= Rusticelia gens =

The gens Rusticelia, occasionally spelled Rusticellia, was an obscure plebeian family at ancient Rome. Hardly any members of this gens are mentioned in ancient writers, but a number are known from inscriptions.

==Origin==
The nomen Rusticelius belongs to a class of gentilicia formed from cognomina ending in the diminutive suffixes -illus and -ellus. It appears to be derived from rusticellus, clownish, probably a diminutive of rusticus, rural or unsophisticated, rustic.

==Praenomina==
The chief praenomina of the Rusticelii were Gaius, Lucius, Aulus, and Quintus, all of which were very common throughout Roman history. Other praenomina are found infrequently, including Marcus and Publius, otherwise common names.

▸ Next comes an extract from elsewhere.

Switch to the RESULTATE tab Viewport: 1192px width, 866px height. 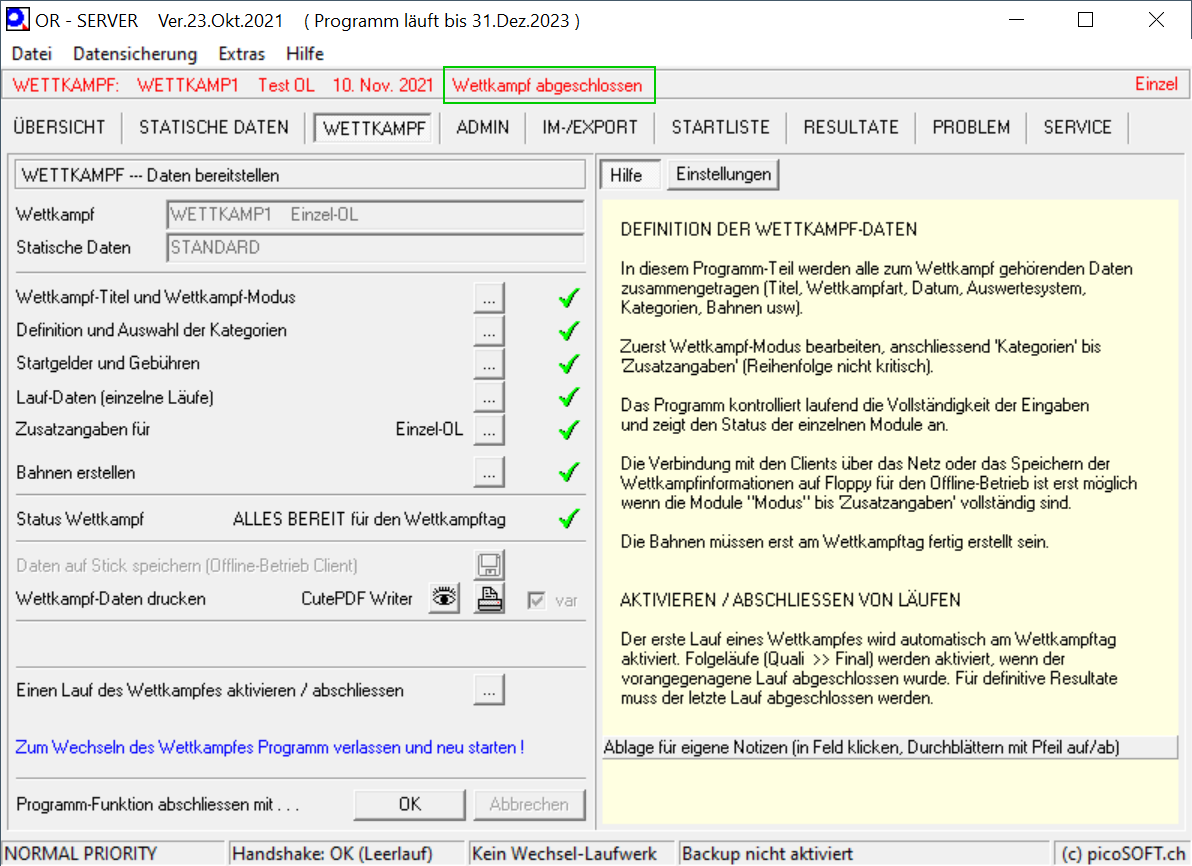[851, 127]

==Branches and cognomina==
The Rusticelii bore a variety of surnames in imperial times, most of which seem to have been personal cognomina. A number of Rusticelii lived at Ostia, Rome's ancient seaport, where several of them bore the surname Felix, fortunate or happy.

==Members==

- Rusticelia, built a tomb at Rome for her son.
- Rusticelia, buried at Gurulis Nova in Sardinia, with a tomb dedicated by Pamphilus.
- Rusticelius, a donor to the cult of Vulcan at Ostia in Latium, in the late second century AD.
- Gaius Rusticelius, (Note: Rusticellus in some manuscripts.) a native of Bononia, was praised by Cicero as an experienced and voluble orator from among the allies.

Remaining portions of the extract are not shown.